I remember being told as a child that if you dug a hole deep enough, it would go to China. An utterly ridiculous thing to say to a kid, but today it certainly holds some truth if the conversation is about Monsanto.

What was previously simple food has recently created news worthy of an espionage novel, or at least “Saturday Night Live” — story lines that describe Chinese businessmen crawling around on their hands and knees in Midwestern cornfields or how the FBI bugged border-crossing cars that were laced with ears of corn and seeds wrapped in cocaine-like packets.

In the center of rural America, China has been dispatching a version of agriculture secret agents with a mission to dig for gold. Seeds and ears of gold that is, lying just a few inches below fresh topsoil or on dark-green stalks.

The story has been unfolding for over two years and includes FBI court orders to bug rental cars that were being stuffed with ears of corn under the seats and inside trunks. Hours of Google Earth showed stooped businessmen picking their way through freshly planted cornfields, with their getaway cars still running.

Another scene played out at a Canadian border crossing in Highgate, Vt. An agent there stopped a car and found 44 hand-wrapped packets of seed corn inside a backpack. The corn-ring escapades continued at an international airport during a routine security check. There, in luggage headed to Beijing, four bulk-size boxes of Orville Redenbacher’s microwave popcorn and Pop Weaver popcorn were stuffed full of seed corn wrapped in Subway restaurant napkins. Thirty other seed-wrapped napkins were found in the luggage owners’ pants pockets upon questioning.

On Dec. 12, NPR quoted The Associated Press as saying, “Federal agents obtained court orders to tap the cellphone and bug the rental car of the CEO of Kings Nower Seed, a subsidiary of Beijing-based conglomerate DBN Group.

“The FBI also placed GPS tracking devices on cars and tracked the men as they moved around the Midwest countryside, stopping at cornfields and buying bags of seed from dealers in Iowa and Missouri.”

It appears that Kings Nowers Seed of China, in 2012, also had purchased a farm in Monee, Ill., and had been filling up a nearby storage unit with collected corn seed.

The victims, in this case, are Pioneer Seed and Monsanto. At stake is about $75 million in patented technology and years of research in developing these hybrid seeds. While seed companies are scrambling to protect their intellectual property, the farmers also are concerned with theft. How can you secure miles of horizon-reaching, unfenced acres?

On Feb. 4, The New York Times wrote, “Analysts say one of their major problems is the fragmented seed industry in China. Much of the breeding research is done in state-funded universities and academies, and there is poor communication between them and the companies that sell and trade the seeds. So research often fails to yield strong commercial results.”

It is a known fact that China cannot grow enough corn to meet its demand. In December 2012, the country reported that more than 8 million acres of land was too polluted for farming. The result is that China must buy even more corn, and the U.S. Department of Agriculture forecasts that China will have to import six times today’s volume by 2022.

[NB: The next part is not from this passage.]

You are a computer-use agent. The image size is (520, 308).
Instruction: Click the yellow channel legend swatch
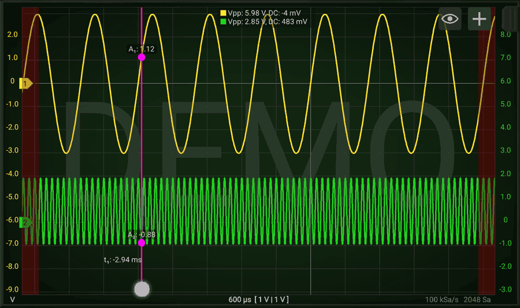[x=224, y=13]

The dust has not come close to settling on this corn heist, but if the seed-thieving ring is convicted, the fines could be $250,000 and 10 years in prison. The first trial is set to begin March 31, so get your GMO-free popcorn ready. For a more complete timeline of the corn-heist story, go to Farm Journals’ Agriculture website at www.agweb.com/farmjournal.

Joni Keefe currently works for a commercial airline while continuing to write about agriculture and food. Follow Farms Finest on Twitter, on Facebook and in The Aspen Times on Sundays.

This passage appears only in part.